The lines below from the one with "Task: Focus quantity input for 312006-0032" up to and including the one with "Task: Click up-arrow icon next to BluF quote" are what you should set down, exactly and without pictures.

- _Records shown_:

++++++

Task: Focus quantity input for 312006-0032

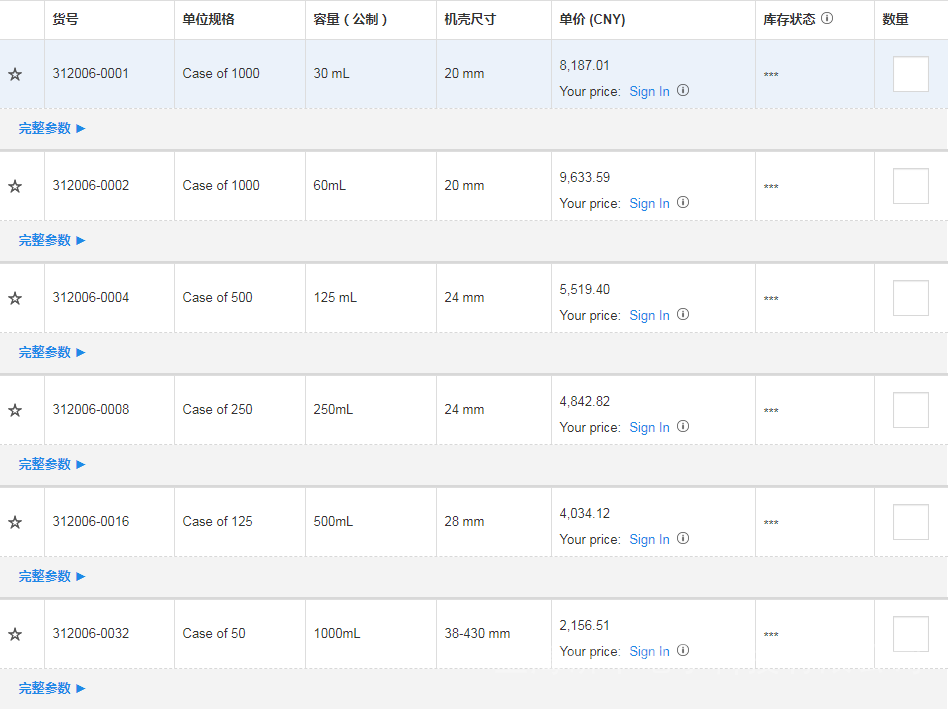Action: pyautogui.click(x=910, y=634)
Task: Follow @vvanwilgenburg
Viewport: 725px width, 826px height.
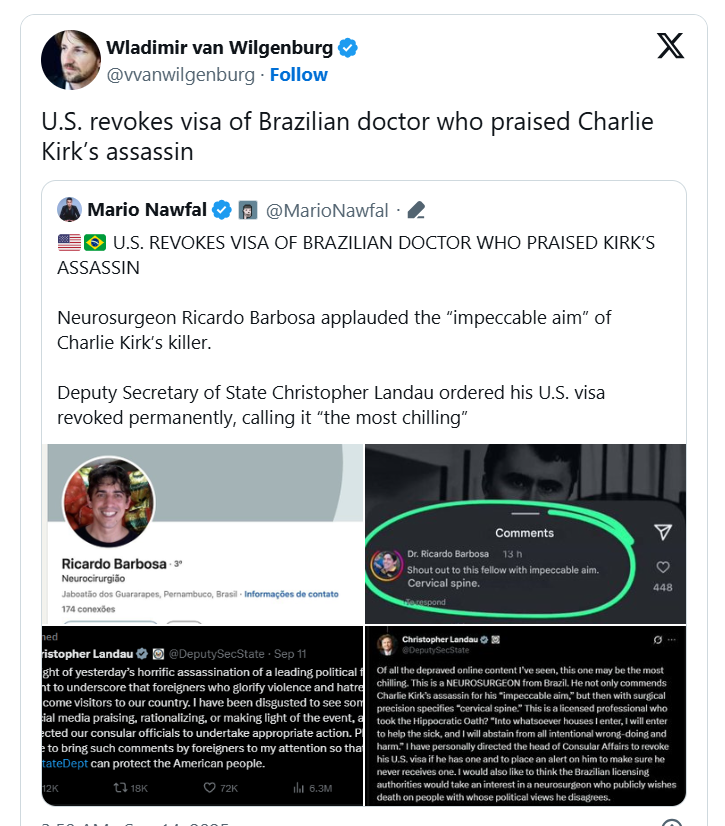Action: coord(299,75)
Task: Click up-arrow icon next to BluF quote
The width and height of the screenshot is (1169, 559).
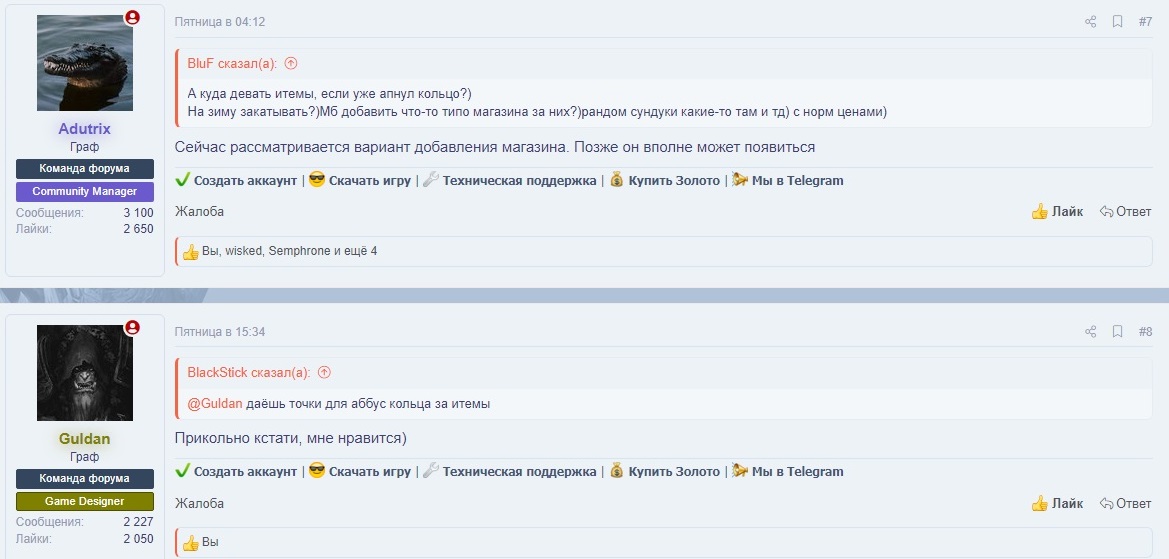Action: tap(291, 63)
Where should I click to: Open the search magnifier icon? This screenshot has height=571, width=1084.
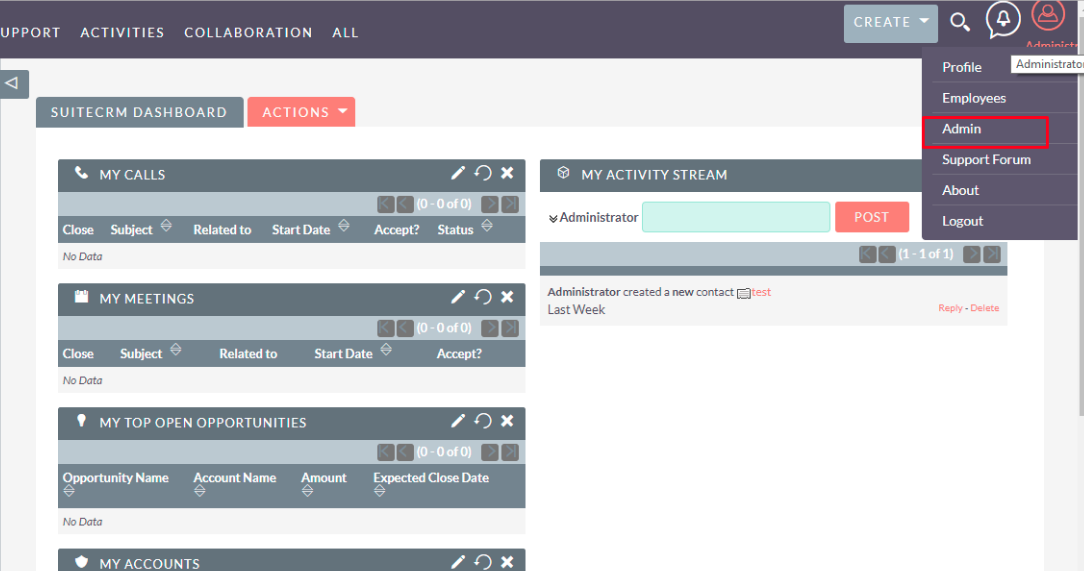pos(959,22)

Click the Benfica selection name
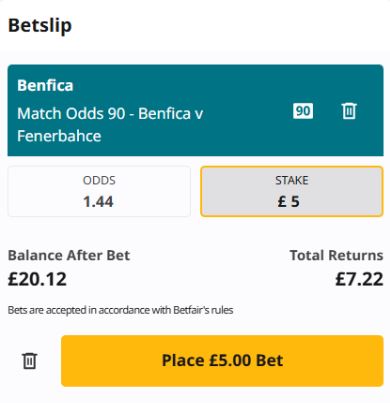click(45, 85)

++++++

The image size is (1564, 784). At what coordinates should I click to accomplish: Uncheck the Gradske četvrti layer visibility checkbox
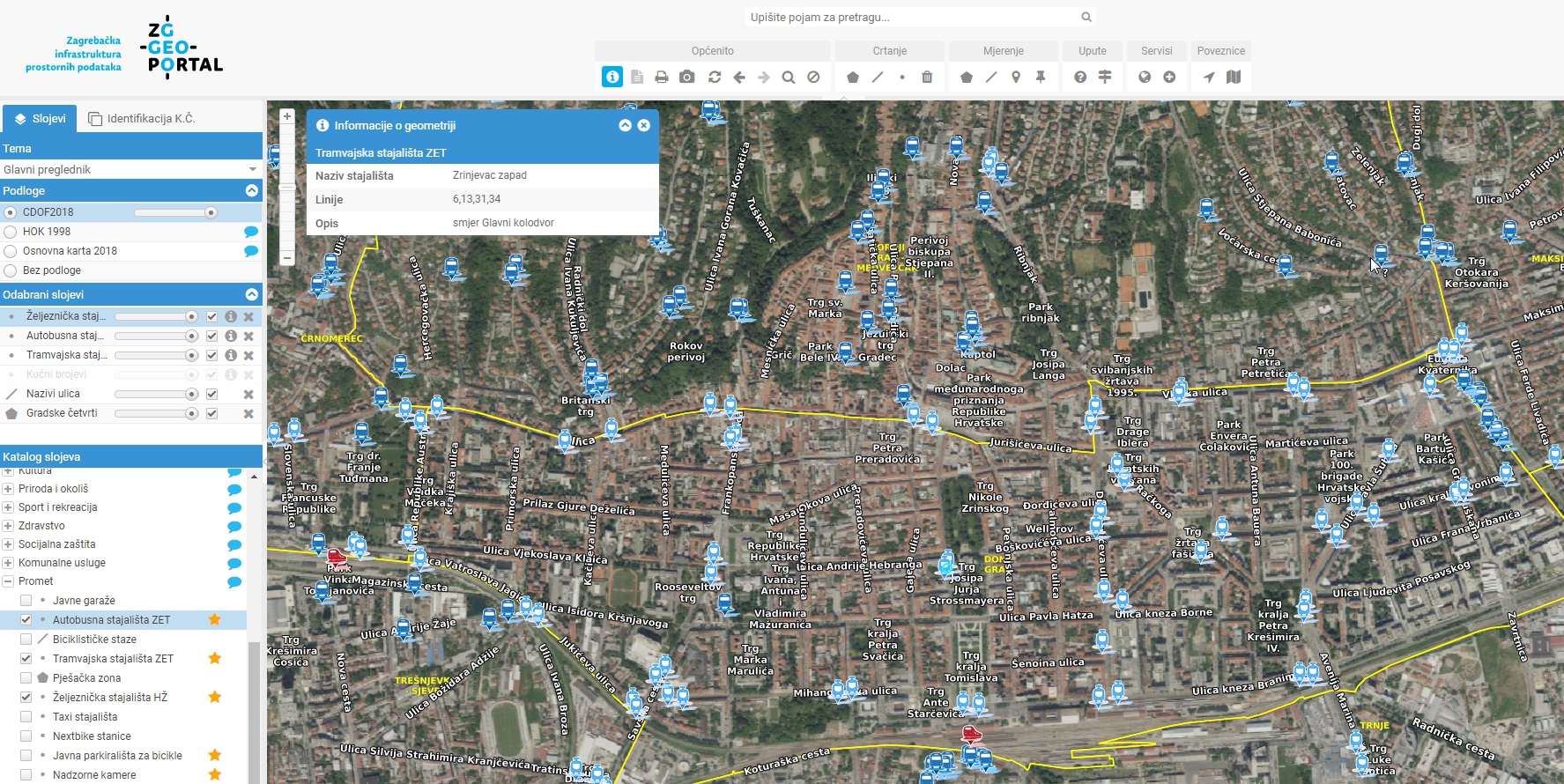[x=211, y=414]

++++++

- _Reply to the exercise_:
Task: Focus quantity input for 312006-0032

Action: pyautogui.click(x=910, y=634)
Task: Follow @vvanwilgenburg
Viewport: 725px width, 826px height.
Action: coord(299,75)
Task: Click up-arrow icon next to BluF quote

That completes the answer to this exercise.